Find out the volume of water in m³ first. We have 927 mL water and 1 m³ = 1.0*10⁶ mL; therefore, mass of 927 mL water = (volume of water)*(density of water) = (927 mL)*(1 m³/1.0*10⁶ mL)*(998.2 kg/m³) = 0.92533 kg = (0.92533 kg)*(1000 g/1 kg) = 925.33 g.

Molar mass of water, H₂O = (2*1.008 + 1*15.9994) g/mol = 18.0154 g/mol.

Molar mass of glucose, C₆H₁₂O₆ = (6*12.01 + 12*1.008 + 6*15.9994) g/mol = 180.1524 g/mol.

Moles of glucose corresponding to 0.74 g glucose = (0.74 g)/(180.1524 g/mol) = 4.1076*10^-3 mole.

Moles of water corresponding to 925.33 g water = (925.33 g)/(18.0154 g/mol) = 51.3633 mole.

Find the mole fraction of the solvent = (moles of water)/(moles of water + moles of glucose) = (51.3633 mole)/(51.3633 + 4.1076*10^-3) mole = 0.9999

Use Raoult’s law to find the vapor pressure of the solution as

P_soln = (mole fraction of solvent)*P⁰_solvent where P⁰_solvent is the vapor pressure of the pure solvent at the said temperature.

Plug in values

P_soln = (0.9999)*(17.5424 torr) = 17.5406 torr (ans).

The freezing point of water is 0⁰C = 273 K.

Find the molality of the solution as molality = (moles of solute)/(kg of solvent) = (4.1076*10^-3 mole)/(0.92533 kg) = 4.43906*10^-3m.

Use the relation ΔT_f = k_f*m where k_f = 1.86⁰C/m is the freezing point depression constant (constant for a particular solvent) of water and ΔT_f is the depression (lowering) in freezing point of water. Plug in values.

ΔT_f = (1.86⁰C/m)*(4.43906*10^-3m) = 8.2566*10^-3 ⁰C.

Now, ΔT_f = (T_f)_pure – (T_f)_soln

==> (T_f)_soln = (T_f)_pure – ΔT_f = (0⁰C) – (0.0082566⁰C) = -0.0082566 ⁰C ≈ -0.00826⁰C (ans)

The boiling point of pure water is 100⁰C

We have already determined the molality of the solution before. Use the relation

ΔT_b = k_b*m where ΔT_b is the elevation in boiling point of the solvent and k_b = boiling point elevation constant (again constant for a particular solvent) of water = 0.51⁰C/m.

ΔT_b = (0.51⁰C/m)*(4.43906*10^-3m) = 0.0022639⁰C

Now, ΔT_b = (T_b)_soln – (T_b)_pure

==> (T_b)_soln = (T_b)_pure + ΔT_b = (100⁰C) + (0.0022639⁰C) = 100.0022639 ⁰C ≈ 100.00223⁰C (ans)

The osmotic pressure of the solution is assumed to be the vapor pressure of the solution.
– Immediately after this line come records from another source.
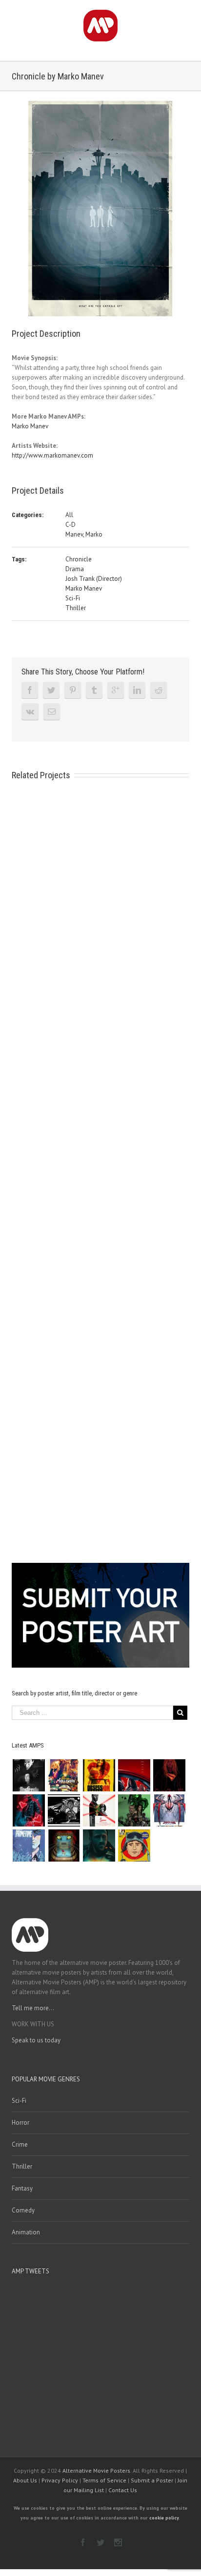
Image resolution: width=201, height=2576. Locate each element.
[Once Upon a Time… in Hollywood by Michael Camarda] (63, 1775)
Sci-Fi (72, 598)
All (69, 515)
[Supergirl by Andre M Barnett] (169, 1775)
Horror (20, 2122)
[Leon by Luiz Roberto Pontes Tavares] (99, 1810)
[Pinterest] (72, 690)
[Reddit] (158, 690)
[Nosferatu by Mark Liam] (28, 1775)
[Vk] (30, 711)
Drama (74, 569)
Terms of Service (104, 2480)
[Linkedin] (137, 690)
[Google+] (115, 690)
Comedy (23, 2210)
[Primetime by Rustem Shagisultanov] (28, 1845)
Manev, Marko (83, 534)
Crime (20, 2144)
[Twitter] (51, 690)
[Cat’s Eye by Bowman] (63, 1845)
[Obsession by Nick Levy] (99, 1775)
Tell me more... (33, 2008)
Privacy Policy (59, 2480)
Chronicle (78, 559)
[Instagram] (118, 2542)
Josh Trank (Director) (93, 579)
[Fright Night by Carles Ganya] (63, 1810)
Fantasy (22, 2188)
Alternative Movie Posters (96, 2470)
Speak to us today (36, 2040)
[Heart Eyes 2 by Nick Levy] (28, 1810)
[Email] (51, 711)
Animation (26, 2232)
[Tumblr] (94, 690)
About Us (25, 2480)
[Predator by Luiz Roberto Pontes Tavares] (134, 1810)
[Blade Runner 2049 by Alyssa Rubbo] (99, 1845)
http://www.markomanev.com (52, 455)
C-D (70, 524)
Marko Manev (30, 426)
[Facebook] (29, 690)
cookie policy (164, 2518)
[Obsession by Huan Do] (134, 1775)
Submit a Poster (152, 2480)
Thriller (75, 608)
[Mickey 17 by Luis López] (134, 1845)
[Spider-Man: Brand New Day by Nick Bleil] (169, 1810)
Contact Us (122, 2490)
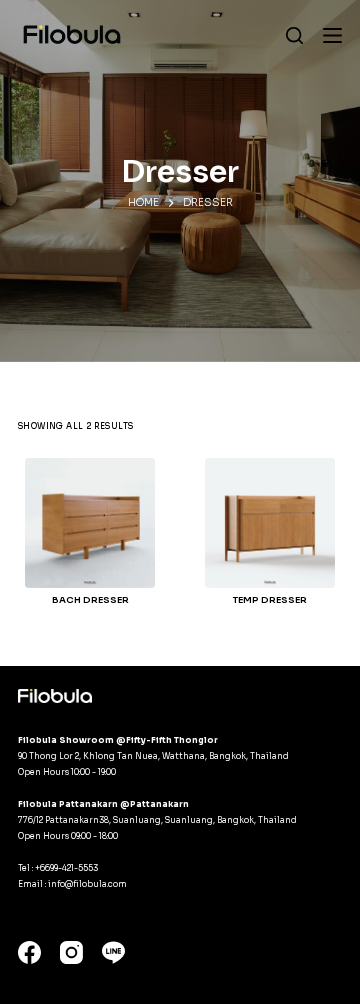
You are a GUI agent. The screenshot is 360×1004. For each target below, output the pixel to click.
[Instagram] (71, 952)
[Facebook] (29, 952)
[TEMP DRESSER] (270, 523)
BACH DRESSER (90, 600)
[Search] (294, 35)
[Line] (113, 952)
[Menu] (332, 35)
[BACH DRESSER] (90, 523)
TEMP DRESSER (270, 600)
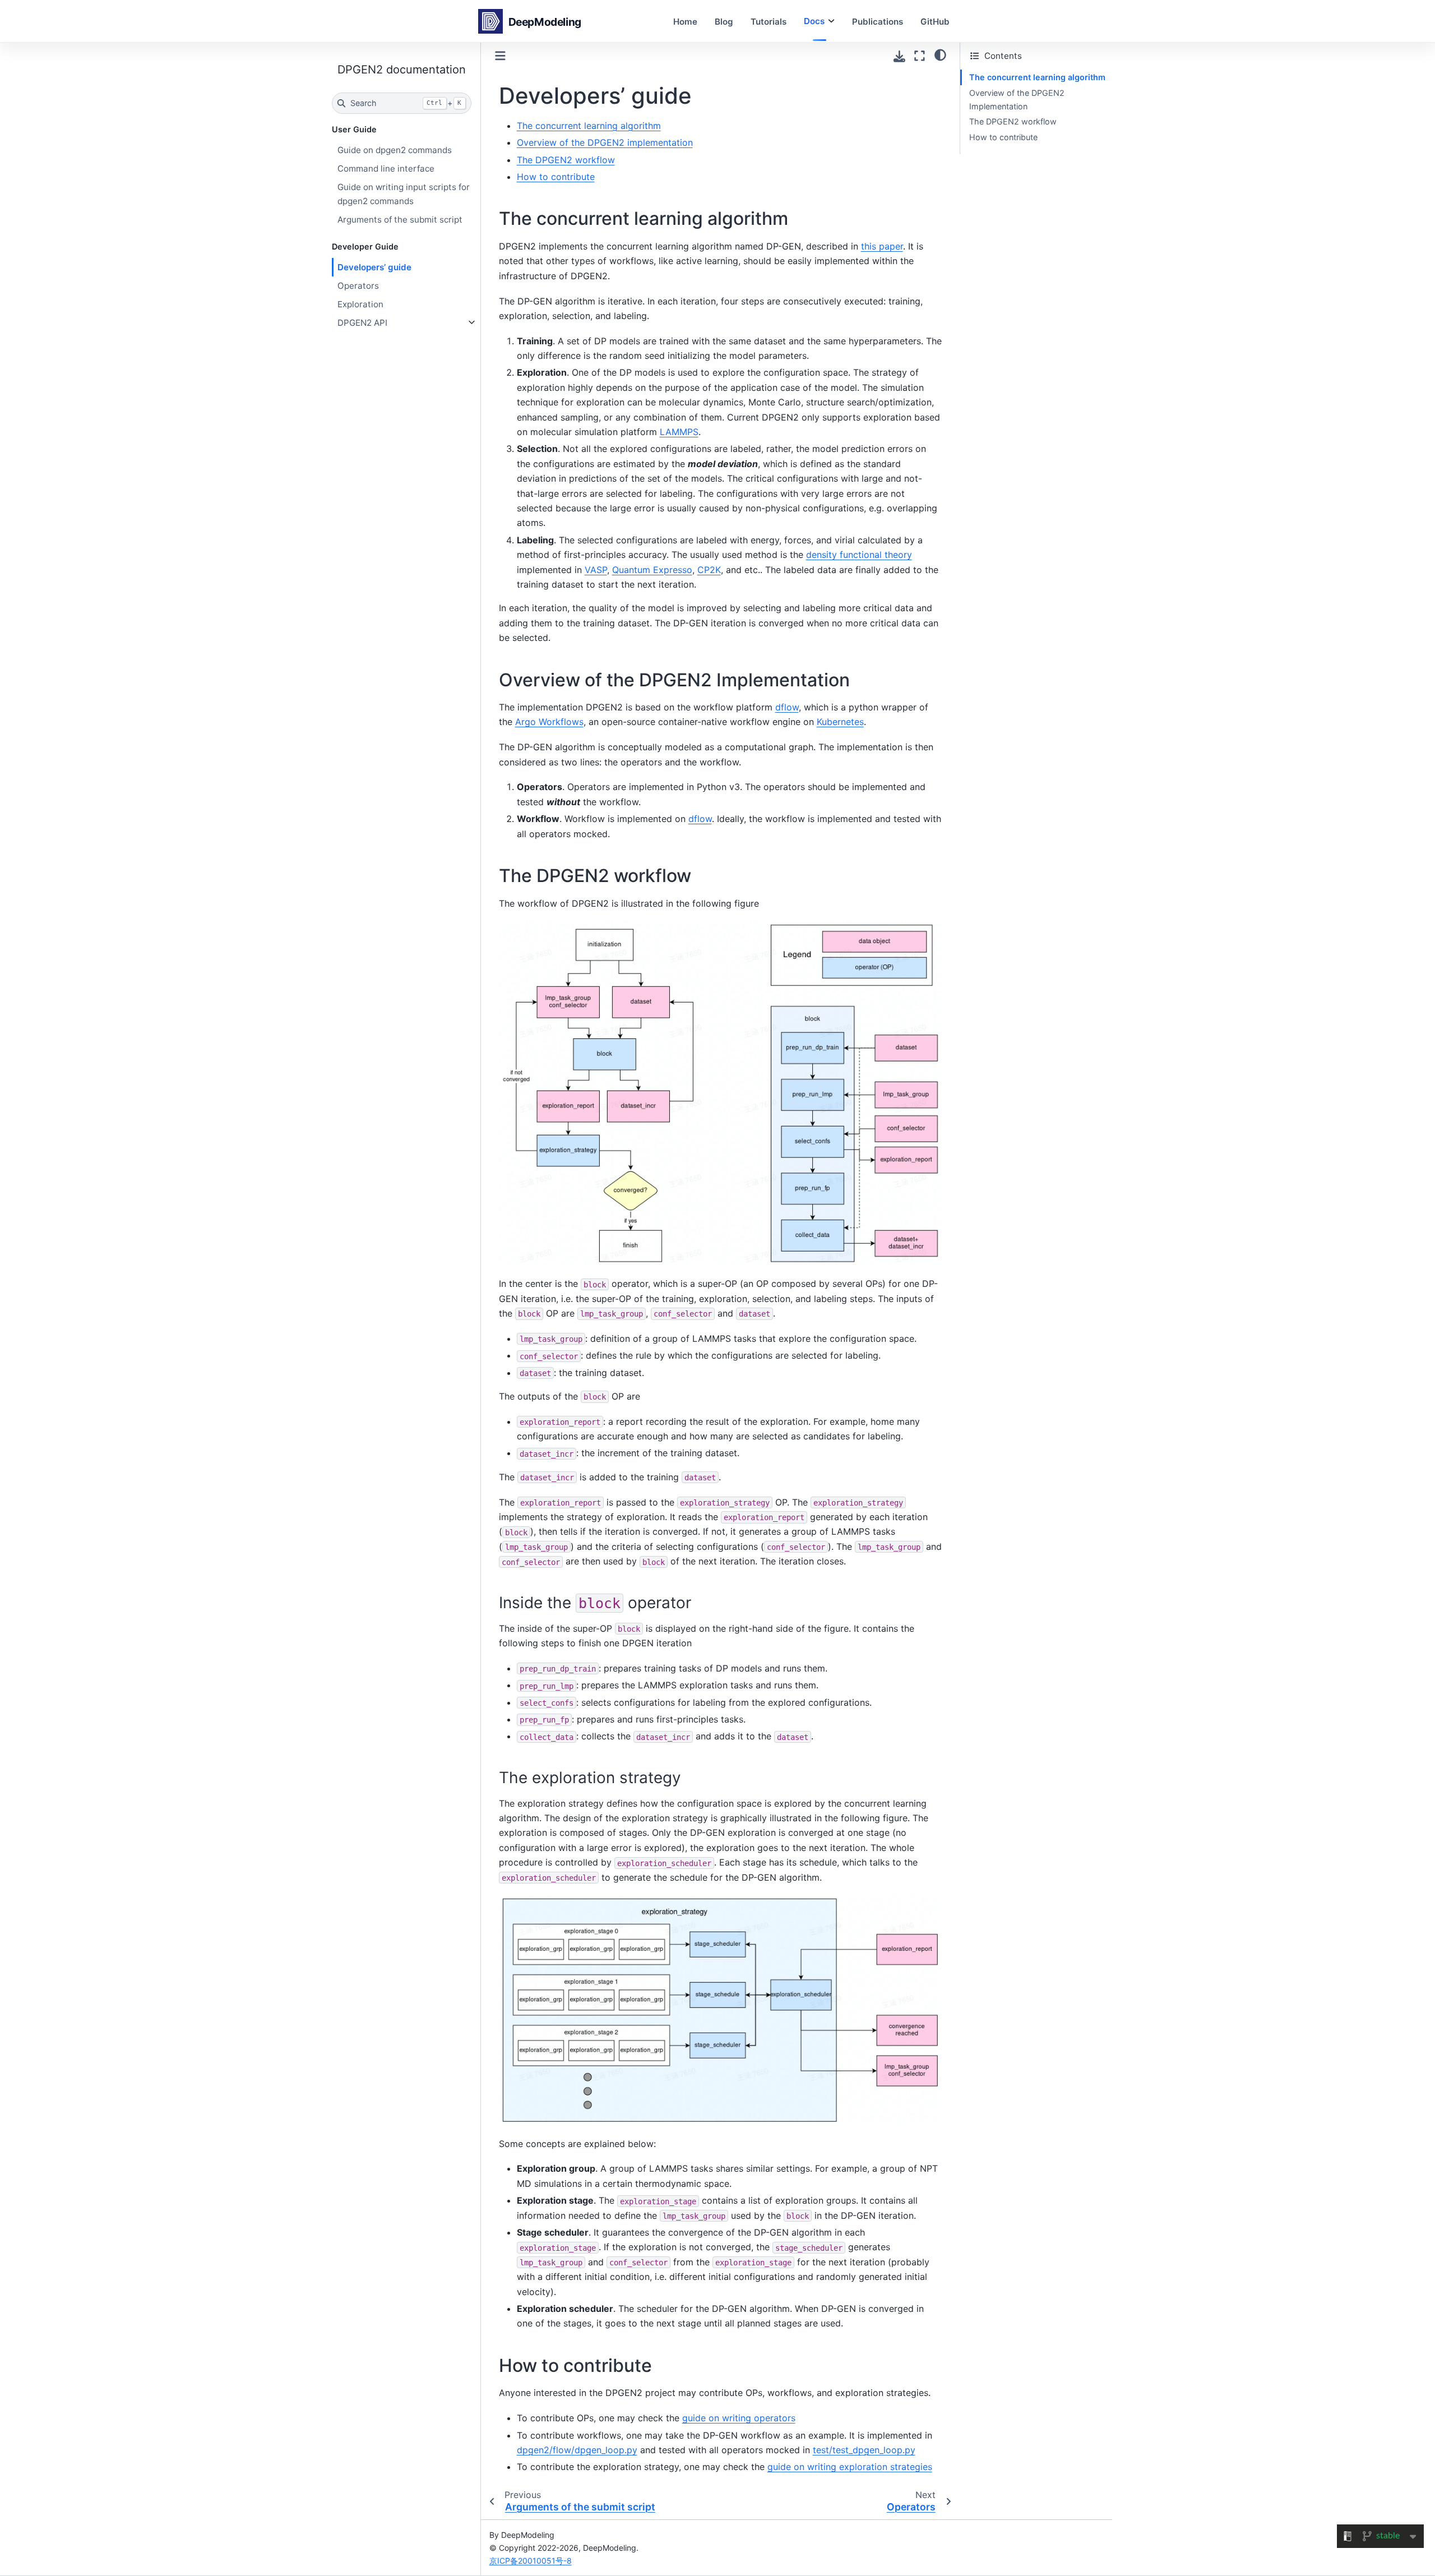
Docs (814, 21)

Convert the value to atm first.

The osmotic pressure of the solution is 17.5406 torr = (17.5406 torr)*(1 atm/760 torr) = 0.02308 atm.

Use the relation π = M*R*T where π = osmotic pressure of the solution, R = gas constant and T = absolute temperature; M = molarity of the solution.

Plug in values

0.02308 atm = M*(0.082 L-atm/mol.K)*(273 + 20) K = M*24.026 L-atm/mol

====> M = (0.02308 atm)/(24.026 L-atm/mol) = 0.0009606 mol/L ≈ 9.61*10^-4 M (1 mol/L = 1 M).

Therefore, the molar concentration of the solution is 9.61*10^-4 M (ans).